SUPREME COURT OF THE STATE OF NEW YORK APPELLATE DIVISION SECOND JUDICIAL DEPARTMENT
June 8, 2010
RITA SICULAN, APPELLANT,
IFIGENIA KOUKOS, ET AL., DEFENDANTS-RESPONDENTS, HOPEFUL ENTERPRISES, INC., DEFENDANT THIRD-PARTY PLAINTIFF/SECOND THIRD-PARTY PLAINTIFF-RESPONDENT; J.S.S. PLUMBING, HEATING, SPRINKLER CONTRACTORS, LLC, ET AL., THIRD-PARTY DEFENDANTS-RESPONDENTS, SAL SCHETTINA, THIRD-PARTY DEFENDANT/THIRD THIRD-PARTY PLAINTIFF-RESPONDENT, J.R.M. CONSTRUCTION CORP., SECOND THIRD-PARTY DEFENDANT/THIRD THIRD-PARTY DEFENDANT-RESPONDENT, RIDGE PREPATORY SCHOOL, THIRD THIRD-PARTY DEFENDANT- RESPONDENT.
In an action to recover damages for personal injuries, the plaintiff appeals (1), as limited by her brief, from so much of an order of the Supreme Court, Kings County (Hurkin-Torres, J.), dated February 27, 2009, as denied her motion, in effect, to vacate the dismissal of the action pursuant to 22 NYCRR 202.27 and to restore the action to the calendar, and (2) from an order of the same court dated September 21, 2009, which denied her motion for leave to renew and reargue her prior motion.
Published by New York State Law Reporting Bureau pursuant to Judiciary Law § 431.
This opinion is uncorrected and subject to revision before publication in the Official Reports.
MARK C. DILLON, J.P., HOWARD MILLER, CHERYL E. CHAMBERS and PLUMMER E. LOTT, JJ.
(Index No. 26580/04)
DECISION & ORDER
ORDERED that the appeal from so much of the order dated September 21, 2009, as denied that branch of the plaintiff's motion which was for leave to reargue is dismissed, as no appeal lies from an order denying reargument; and it is further,
ORDERED that the order dated February 27, 2009, is affirmed insofar as appealed from; and it is further,
ORDERED that the order dated September 21, 2009, is affirmed insofar as reviewed; and it is further,
ORDERED that one bill of costs is awarded to the respondents appearing separately and filing separate briefs.

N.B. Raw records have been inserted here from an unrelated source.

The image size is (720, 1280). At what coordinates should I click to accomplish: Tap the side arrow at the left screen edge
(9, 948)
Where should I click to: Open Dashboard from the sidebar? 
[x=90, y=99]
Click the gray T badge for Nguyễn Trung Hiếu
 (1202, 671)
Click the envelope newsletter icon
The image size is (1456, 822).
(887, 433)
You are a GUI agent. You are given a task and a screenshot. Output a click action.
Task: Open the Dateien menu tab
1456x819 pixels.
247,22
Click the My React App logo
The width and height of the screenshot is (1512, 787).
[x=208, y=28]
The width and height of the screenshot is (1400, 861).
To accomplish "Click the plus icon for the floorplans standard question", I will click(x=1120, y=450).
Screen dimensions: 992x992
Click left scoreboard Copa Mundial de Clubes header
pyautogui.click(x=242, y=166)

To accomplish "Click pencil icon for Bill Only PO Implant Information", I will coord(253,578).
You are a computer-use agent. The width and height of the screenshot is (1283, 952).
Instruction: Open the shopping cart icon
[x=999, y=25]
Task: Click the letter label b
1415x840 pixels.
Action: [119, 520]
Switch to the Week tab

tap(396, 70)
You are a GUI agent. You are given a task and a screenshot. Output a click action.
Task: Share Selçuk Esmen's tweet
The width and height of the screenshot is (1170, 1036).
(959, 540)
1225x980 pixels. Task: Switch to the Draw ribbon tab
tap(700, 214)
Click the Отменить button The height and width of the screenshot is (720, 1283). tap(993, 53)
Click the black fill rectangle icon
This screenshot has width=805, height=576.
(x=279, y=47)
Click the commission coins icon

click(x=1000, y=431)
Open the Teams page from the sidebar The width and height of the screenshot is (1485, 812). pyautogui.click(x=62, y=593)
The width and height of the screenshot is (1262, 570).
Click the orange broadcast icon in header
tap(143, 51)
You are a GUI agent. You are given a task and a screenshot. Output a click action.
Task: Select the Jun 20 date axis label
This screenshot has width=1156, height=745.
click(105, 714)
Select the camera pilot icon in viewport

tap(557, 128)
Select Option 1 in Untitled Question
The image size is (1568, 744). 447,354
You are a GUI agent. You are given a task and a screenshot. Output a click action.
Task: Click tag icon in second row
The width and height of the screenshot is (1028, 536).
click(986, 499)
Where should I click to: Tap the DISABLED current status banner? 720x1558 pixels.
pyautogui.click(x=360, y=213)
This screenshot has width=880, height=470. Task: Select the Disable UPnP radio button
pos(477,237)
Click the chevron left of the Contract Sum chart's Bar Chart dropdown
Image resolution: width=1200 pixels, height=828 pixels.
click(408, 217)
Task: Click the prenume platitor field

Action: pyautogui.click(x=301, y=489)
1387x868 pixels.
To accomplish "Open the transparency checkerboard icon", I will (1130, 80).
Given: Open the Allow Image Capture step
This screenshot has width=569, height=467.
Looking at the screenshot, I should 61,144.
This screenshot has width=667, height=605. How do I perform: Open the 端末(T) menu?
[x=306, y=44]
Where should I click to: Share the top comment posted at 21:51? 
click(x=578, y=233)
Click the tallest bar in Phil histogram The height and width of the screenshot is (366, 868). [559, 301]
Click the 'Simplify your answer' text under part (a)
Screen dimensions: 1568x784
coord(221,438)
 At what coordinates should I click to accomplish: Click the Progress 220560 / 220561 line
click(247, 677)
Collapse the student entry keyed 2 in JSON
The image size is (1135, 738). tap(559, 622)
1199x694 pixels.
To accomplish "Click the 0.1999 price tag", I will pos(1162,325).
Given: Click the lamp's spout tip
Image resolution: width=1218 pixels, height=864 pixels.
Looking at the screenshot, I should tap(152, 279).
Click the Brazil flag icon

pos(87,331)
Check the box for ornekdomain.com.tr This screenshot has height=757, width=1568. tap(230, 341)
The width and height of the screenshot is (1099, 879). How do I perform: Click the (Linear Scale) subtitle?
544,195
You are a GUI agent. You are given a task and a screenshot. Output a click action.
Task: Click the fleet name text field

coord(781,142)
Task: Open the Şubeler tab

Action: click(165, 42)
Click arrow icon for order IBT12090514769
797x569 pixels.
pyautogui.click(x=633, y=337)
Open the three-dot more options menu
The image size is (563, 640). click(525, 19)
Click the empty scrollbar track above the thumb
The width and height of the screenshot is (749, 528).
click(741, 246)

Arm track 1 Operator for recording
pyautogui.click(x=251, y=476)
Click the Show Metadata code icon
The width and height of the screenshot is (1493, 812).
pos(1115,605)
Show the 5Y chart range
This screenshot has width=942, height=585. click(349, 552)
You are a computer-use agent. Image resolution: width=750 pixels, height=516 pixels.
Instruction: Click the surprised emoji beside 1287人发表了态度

Contrary to the plaintiff's contention, the action was dismissed pursuant to 22 NYCRR 202.27(b) for counsel's failure to appear at a scheduled conference (see Chechen v Spencer, 68 AD3d 801, 801-802; Saunders v Riverbay Corp., 17 AD3d 137, 138). Indeed, counsel acknowledged as much before the Supreme Court (see DeRosario v New York City Health & Hosps. Corp., 22 AD3d 270, 270-271). Consequently, in order to vacate the dismissal of the action, the plaintiff was required to demonstrate a reasonable excuse for her failure to appear and a potentially meritorious cause of action (see e.g. Brooks v Haidt, 30 AD3d 365). The excuse offered, an unexplained occurrence of law office failure, was not a reasonable one (see Chechen v Spencer, 68 AD3d at 802; Matter of Denton v City of Mount Vernon, 30 AD3d 600, 601; Montalvo v Nel Taxi Corp., 114 AD2d 494, 495). Moreover, the affidavit of merit, which was improperly submitted for the first time in reply, was insufficient to demonstrate the existence of a potentially meritorious cause of action (see Bustamante v Green Door Realty Corp., 69 AD3d 521; Brownfield v Ferris, 49 AD3d 790, 791-792). Accordingly, the Supreme Court properly denied the plaintiff's motion, in effect, to vacate the dismissal of the action pursuant to 22 NYCRR 202.27 and to restore the action to the calendar (see Brownfield v Ferris, 49 AD3d at 792).
The Supreme Court also properly denied that branch of the plaintiff's motion which was for leave to renew her prior motion. The plaintiff failed to provide a reasonable justification for the failure to present the new facts in support of her prior motion (see CPLR 2221[e]; Chechen v Spencer, 68 AD3d at 802) and, in any event, "[t]he new evidence submitted by the plaintiff in support of that branch of the motion would not have change the prior determination" (Cohen v Wallace & Minchenberg, 39 AD3d 690, 690; see CPLR 2221[e]; Khan v Nelson, 68 AD3d 1062, 1063).
DILLON, J.P., MILLER, CHAMBERS and LOTT, JJ., concur.